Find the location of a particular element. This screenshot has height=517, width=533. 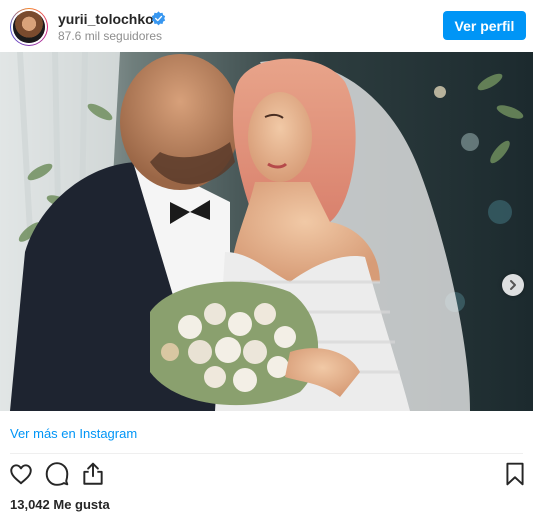

like-button is located at coordinates (21, 474).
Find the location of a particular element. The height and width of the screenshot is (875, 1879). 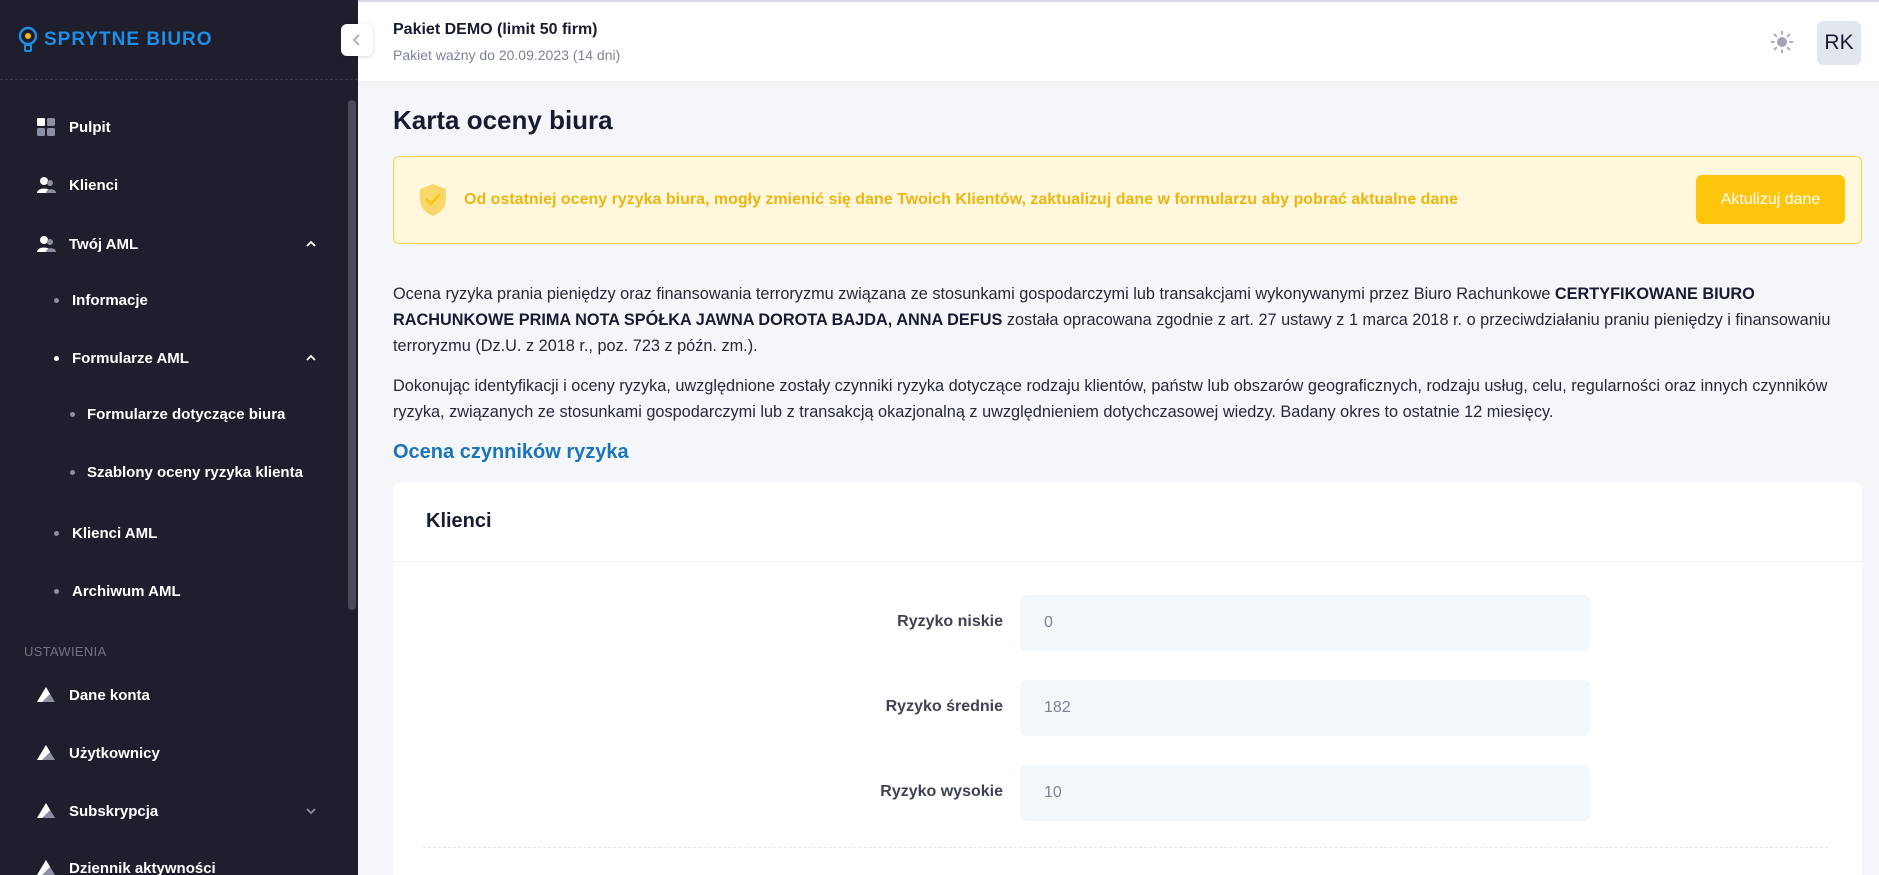

sidebar-item-label: Klienci AML is located at coordinates (115, 533).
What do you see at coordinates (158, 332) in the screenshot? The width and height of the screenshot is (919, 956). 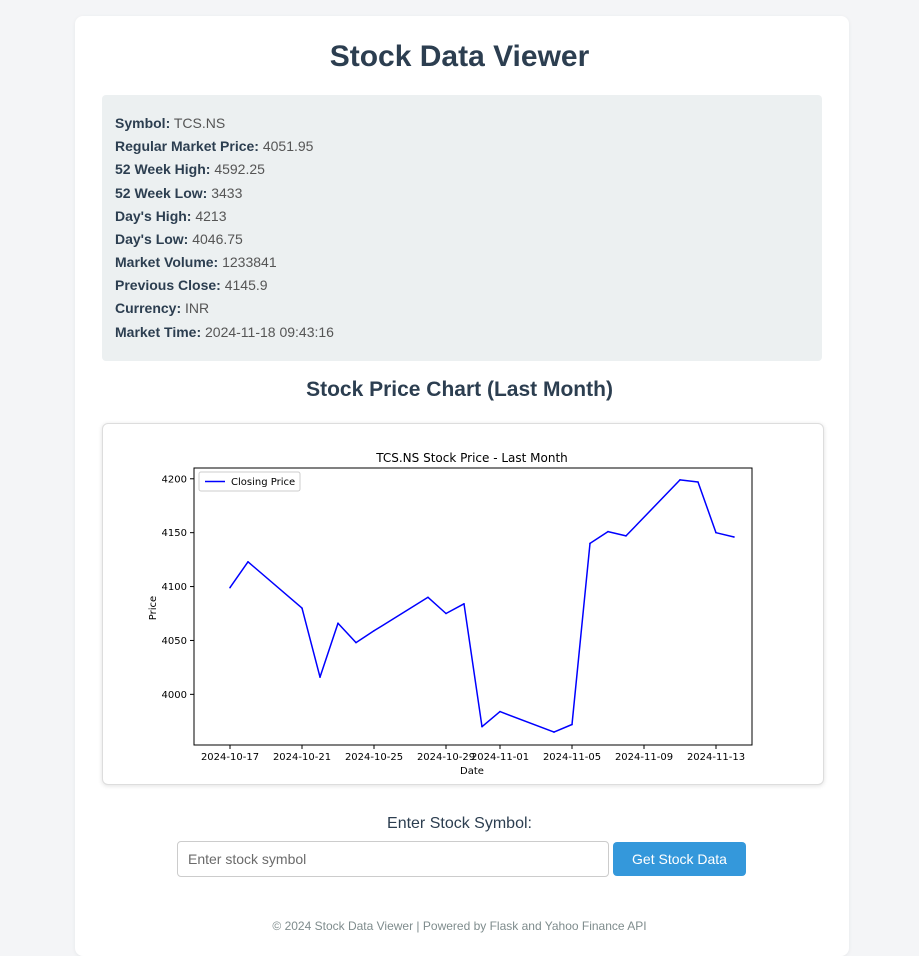 I see `info-label: Market Time:` at bounding box center [158, 332].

+ + + + +

Rewrite the records from their beginning through the line containing "like-button is located", replacing "screenshot" with "image" and leaving everything else unchanged. Omit the pictures from your answer.

_Result below:_
Find the location of a particular element. This image has height=517, width=533. 

like-button is located at coordinates (21, 474).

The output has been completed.